New addres_space_operations methods are added:
int swapon(struct file *);
int swapoff(struct file *);
int swap_out(struct file *, struct page *, struct writeback_control *);
int swap_in(struct file *, struct page *);
When during sys_swapon() the ->swapon() method is found and returns no error
the swapper_space.a_ops will proxy to sis->swap_file->f_mapping->a_ops, and
make use of ->swap_{out,in}() to write/read swapcache pages.
The ->swapon() method will be used to communicate to the file that the VM
relies on it, and the address_space should take adequate measures (like
reserving memory for mempools or the like). The ->swapoff() method will be
called on sys_swapoff() when ->swapon() was found and returned no error.
This new interface can be used to obviate the need for ->bmap in the swapfile
code. A filesystem would need to load (and maybe even allocate) the full block
map for a file into memory and pin it there on ->swapon() so that
->swap_{out,in}() have instant access to it. It can be released on ->swapoff().

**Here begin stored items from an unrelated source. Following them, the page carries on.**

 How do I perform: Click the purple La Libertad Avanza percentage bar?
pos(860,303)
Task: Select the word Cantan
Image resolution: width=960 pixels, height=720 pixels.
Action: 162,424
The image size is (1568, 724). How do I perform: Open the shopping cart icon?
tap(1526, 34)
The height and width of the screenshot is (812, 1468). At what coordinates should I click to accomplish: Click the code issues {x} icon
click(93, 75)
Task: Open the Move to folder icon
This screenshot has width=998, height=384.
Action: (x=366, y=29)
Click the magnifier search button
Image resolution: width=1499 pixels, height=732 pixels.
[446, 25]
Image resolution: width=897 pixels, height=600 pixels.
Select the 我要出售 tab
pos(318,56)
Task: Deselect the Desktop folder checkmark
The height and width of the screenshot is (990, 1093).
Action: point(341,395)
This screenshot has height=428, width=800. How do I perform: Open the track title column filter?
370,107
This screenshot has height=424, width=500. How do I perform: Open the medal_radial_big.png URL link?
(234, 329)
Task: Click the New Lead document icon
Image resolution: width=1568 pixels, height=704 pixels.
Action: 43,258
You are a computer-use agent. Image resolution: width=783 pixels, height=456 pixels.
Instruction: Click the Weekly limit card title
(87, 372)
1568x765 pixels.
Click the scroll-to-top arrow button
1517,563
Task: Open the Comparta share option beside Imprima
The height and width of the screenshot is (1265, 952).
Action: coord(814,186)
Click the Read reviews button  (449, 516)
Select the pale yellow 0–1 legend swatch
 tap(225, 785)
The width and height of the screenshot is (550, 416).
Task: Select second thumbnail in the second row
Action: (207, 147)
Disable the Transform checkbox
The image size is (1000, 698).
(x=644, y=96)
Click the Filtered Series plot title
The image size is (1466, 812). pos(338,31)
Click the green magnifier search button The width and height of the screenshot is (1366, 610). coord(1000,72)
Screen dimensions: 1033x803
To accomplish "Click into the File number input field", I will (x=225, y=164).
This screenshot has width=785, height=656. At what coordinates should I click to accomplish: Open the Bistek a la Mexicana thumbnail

The reason to provide ->swap_{out,in}() over using {write,read}page() is to
1) make a distinction between swapcache and pagecache pages, and
2) to provide a struct file * for credential context (normally not needed
in the context of writepage, as the page content is normally dirtied
using either of the following interfaces:
write_{begin,end}()
{prepare,commit}_write()
page_mkwrite()
which do have the file context.
[miklos@szeredi.hu: cleanups]
Signed-off-by: Peter Zijlstra <a.p.zijlstra@chello.nl>
---
Documentation/filesystems/Locking | 22 ++++++++++++++++
Documentation/filesystems/vfs.txt | 18 +++++++++++++
include/linux/buffer_head.h | 2 -
include/linux/fs.h | 9 ++++++
include/linux/swap.h | 4 ++
mm/page_io.c | 52 ++++++++++++++++++++++++++++++++++++++
mm/swap_state.c | 4 +-
mm/swapfile.c | 32 ...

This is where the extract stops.